> The problem:
Look below for the line containing "This screenshot has width=451, height=252." and the line containing "Image resolution: width=484"; repeat exactly those two lines and all lines between them, and nothing else.

> Source data:
*** Begin section ***

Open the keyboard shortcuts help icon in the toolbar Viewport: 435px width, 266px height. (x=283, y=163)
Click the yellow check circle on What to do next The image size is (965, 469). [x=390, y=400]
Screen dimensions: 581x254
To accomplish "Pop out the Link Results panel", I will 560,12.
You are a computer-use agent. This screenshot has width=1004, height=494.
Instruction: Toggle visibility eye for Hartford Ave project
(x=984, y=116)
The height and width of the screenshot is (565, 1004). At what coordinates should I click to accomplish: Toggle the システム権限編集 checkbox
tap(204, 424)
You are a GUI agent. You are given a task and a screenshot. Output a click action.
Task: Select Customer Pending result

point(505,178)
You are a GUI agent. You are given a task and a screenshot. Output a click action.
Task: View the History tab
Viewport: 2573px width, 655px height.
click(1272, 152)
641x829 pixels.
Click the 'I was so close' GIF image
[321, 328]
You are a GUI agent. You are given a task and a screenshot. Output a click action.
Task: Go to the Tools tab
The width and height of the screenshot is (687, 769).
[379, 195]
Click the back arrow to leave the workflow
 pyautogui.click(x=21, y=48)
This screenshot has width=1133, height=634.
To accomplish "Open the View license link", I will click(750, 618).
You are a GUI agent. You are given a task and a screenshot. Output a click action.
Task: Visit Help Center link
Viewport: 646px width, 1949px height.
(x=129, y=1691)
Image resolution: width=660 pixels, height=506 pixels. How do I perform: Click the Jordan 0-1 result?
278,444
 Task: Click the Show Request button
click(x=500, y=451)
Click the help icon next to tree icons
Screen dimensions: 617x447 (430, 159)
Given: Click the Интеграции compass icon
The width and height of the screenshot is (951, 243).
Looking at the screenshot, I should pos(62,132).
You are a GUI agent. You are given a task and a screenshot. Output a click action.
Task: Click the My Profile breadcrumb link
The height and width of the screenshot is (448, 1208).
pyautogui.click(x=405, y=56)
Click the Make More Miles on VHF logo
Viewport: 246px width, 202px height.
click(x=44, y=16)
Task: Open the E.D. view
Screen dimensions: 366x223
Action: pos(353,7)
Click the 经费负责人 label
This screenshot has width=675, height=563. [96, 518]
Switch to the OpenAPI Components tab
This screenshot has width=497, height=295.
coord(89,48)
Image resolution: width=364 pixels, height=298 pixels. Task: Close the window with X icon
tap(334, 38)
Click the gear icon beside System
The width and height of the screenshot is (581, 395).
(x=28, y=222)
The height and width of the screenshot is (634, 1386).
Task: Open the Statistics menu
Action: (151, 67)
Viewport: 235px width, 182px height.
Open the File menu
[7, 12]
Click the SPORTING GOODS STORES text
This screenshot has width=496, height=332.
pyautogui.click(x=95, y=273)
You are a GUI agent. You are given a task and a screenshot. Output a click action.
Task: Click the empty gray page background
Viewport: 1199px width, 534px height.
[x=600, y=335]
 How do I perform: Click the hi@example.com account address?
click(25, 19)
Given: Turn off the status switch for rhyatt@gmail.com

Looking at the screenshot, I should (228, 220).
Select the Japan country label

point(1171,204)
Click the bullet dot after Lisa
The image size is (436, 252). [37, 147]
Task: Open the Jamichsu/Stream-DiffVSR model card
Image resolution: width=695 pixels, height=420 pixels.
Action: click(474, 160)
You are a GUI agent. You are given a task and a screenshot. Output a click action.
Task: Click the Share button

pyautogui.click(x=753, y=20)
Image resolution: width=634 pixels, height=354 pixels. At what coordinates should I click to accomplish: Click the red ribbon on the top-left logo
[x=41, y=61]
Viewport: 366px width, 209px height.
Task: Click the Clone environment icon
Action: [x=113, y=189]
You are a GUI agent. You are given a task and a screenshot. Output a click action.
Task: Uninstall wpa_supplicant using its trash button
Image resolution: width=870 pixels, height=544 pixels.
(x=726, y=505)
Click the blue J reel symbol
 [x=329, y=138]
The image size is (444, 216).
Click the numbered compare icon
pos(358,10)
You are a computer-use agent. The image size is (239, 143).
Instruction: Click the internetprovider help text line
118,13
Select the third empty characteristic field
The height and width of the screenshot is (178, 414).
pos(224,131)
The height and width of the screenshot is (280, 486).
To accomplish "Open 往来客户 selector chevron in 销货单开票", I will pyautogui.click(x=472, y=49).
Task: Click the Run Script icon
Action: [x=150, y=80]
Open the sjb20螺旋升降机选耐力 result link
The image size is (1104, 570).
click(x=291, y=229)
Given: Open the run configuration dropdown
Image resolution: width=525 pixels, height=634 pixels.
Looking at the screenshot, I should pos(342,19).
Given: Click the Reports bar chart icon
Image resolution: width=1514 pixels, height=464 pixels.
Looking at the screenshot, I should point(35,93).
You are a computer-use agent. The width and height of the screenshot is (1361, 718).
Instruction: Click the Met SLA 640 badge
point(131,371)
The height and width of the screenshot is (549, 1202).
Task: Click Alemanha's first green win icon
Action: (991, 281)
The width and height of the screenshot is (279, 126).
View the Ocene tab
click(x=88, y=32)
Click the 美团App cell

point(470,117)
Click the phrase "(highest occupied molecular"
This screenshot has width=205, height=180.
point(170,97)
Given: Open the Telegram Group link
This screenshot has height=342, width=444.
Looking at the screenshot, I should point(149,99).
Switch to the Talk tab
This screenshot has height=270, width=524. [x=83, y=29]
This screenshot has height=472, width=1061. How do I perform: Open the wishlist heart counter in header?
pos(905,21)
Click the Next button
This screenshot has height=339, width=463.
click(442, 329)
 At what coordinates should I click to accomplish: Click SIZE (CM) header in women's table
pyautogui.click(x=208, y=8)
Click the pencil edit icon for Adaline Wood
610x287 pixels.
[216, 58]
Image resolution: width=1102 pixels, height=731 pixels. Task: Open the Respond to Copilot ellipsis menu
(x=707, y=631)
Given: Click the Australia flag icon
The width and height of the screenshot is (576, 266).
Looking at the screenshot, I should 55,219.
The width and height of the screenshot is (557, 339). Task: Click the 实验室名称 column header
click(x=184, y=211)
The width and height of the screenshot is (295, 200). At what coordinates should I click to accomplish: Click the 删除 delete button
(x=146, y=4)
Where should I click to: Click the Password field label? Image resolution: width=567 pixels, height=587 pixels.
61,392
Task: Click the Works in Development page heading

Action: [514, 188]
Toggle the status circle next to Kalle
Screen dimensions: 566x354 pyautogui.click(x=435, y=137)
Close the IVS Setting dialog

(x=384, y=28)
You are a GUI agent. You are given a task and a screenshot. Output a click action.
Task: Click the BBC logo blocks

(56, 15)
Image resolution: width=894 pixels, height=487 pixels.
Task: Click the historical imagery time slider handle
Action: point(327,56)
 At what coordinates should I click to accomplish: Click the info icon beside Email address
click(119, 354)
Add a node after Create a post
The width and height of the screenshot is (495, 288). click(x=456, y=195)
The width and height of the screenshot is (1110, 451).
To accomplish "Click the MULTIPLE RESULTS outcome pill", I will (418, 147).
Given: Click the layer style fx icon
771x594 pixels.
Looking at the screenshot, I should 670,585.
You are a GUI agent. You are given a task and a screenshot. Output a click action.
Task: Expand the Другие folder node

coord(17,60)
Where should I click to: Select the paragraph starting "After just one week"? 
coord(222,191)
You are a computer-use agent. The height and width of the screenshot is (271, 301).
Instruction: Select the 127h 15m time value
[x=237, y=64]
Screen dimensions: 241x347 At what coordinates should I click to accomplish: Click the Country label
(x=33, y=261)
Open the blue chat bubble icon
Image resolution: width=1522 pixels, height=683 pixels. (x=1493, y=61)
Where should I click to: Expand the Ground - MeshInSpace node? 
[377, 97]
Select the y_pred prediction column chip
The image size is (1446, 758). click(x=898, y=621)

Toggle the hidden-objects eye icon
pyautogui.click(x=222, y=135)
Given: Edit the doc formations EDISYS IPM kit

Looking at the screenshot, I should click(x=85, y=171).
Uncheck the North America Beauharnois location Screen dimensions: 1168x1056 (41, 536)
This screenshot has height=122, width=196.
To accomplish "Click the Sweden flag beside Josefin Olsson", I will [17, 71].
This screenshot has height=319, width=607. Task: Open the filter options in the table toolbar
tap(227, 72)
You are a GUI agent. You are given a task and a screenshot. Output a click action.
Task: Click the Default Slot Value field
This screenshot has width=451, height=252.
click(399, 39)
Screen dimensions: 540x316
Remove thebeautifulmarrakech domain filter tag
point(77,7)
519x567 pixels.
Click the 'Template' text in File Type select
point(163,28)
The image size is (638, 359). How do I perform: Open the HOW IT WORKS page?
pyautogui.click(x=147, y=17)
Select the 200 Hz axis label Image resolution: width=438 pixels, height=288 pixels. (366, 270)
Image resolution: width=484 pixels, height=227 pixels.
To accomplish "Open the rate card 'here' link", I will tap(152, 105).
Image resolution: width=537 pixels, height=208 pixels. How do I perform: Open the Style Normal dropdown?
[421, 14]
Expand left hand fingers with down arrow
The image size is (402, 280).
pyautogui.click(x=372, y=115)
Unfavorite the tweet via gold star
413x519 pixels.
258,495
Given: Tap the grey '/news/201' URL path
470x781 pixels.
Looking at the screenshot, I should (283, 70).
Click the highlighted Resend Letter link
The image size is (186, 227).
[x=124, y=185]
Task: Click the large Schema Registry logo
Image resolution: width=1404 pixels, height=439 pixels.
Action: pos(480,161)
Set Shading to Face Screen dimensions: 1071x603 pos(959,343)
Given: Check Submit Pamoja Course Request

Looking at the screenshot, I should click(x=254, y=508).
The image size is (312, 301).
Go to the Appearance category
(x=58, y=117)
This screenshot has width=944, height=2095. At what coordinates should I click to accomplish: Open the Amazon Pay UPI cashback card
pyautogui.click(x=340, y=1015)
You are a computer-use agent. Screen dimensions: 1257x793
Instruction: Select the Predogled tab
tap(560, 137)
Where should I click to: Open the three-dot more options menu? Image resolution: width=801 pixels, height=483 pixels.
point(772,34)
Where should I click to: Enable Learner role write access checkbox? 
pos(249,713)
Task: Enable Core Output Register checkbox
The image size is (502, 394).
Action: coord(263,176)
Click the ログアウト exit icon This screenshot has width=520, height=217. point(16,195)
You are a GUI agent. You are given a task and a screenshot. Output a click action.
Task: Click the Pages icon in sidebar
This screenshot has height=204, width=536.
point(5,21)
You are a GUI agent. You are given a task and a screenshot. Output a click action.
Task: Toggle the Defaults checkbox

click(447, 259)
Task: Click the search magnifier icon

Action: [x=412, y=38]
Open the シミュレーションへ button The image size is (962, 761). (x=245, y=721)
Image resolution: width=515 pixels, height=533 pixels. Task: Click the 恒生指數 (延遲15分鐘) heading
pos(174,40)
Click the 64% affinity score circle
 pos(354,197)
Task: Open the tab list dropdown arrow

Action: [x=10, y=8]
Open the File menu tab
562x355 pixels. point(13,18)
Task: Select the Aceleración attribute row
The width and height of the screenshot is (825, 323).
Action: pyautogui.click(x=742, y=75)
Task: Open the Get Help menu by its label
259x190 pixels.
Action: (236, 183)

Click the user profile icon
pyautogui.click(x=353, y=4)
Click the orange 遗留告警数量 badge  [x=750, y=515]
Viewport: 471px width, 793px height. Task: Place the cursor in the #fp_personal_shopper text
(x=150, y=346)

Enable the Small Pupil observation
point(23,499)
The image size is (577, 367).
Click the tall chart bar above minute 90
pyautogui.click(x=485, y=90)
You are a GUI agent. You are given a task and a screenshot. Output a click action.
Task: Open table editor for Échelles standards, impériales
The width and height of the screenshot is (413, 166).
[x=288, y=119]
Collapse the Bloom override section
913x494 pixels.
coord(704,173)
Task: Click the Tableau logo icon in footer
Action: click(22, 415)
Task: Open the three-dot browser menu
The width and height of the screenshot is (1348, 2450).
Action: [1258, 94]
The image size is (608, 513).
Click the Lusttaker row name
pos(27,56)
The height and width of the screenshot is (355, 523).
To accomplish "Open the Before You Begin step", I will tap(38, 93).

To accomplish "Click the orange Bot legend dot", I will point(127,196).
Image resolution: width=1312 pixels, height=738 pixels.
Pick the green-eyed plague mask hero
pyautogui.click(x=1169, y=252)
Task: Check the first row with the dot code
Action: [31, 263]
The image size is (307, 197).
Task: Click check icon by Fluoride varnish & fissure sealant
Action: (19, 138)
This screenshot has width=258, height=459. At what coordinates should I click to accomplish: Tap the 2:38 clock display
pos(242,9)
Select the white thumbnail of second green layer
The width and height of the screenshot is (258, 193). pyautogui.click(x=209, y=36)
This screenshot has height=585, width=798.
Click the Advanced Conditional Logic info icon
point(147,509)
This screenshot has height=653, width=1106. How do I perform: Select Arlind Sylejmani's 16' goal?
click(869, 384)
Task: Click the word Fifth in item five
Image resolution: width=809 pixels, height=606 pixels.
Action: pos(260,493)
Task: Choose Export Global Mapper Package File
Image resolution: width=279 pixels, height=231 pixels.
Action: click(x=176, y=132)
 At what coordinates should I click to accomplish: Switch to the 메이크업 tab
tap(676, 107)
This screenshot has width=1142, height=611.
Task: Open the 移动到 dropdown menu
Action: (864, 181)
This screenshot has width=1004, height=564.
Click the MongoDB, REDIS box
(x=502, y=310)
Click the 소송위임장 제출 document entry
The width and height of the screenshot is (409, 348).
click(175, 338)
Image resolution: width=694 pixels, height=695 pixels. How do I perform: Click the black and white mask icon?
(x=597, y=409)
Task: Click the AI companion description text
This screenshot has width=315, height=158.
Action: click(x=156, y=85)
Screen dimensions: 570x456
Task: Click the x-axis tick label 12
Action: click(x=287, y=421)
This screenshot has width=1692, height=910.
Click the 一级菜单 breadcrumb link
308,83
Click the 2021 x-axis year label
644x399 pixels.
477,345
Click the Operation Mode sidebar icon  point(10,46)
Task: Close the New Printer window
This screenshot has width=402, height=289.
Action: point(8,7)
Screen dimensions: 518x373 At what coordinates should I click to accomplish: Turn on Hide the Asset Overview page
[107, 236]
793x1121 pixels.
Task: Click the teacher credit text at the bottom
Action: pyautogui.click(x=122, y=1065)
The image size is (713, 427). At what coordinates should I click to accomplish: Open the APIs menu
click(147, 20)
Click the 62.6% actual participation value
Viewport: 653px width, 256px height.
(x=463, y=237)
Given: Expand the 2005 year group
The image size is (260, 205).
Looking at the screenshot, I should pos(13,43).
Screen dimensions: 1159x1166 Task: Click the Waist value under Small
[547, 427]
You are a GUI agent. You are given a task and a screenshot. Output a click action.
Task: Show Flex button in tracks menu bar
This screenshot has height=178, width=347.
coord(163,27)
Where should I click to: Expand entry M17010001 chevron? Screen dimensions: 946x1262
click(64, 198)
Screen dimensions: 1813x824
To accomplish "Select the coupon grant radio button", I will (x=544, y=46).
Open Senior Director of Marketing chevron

*** End section ***

> Completed exercise:
This screenshot has width=451, height=252.
click(399, 39)
Screen dimensions: 540x316
Remove thebeautifulmarrakech domain filter tag
point(77,7)
519x567 pixels.
Click the 'Template' text in File Type select
point(163,28)
The image size is (638, 359). How do I perform: Open the HOW IT WORKS page?
pyautogui.click(x=147, y=17)
Select the 200 Hz axis label Image resolution: width=438 pixels, height=288 pixels. (366, 270)
Image resolution: width=484 pixels, height=227 pixels.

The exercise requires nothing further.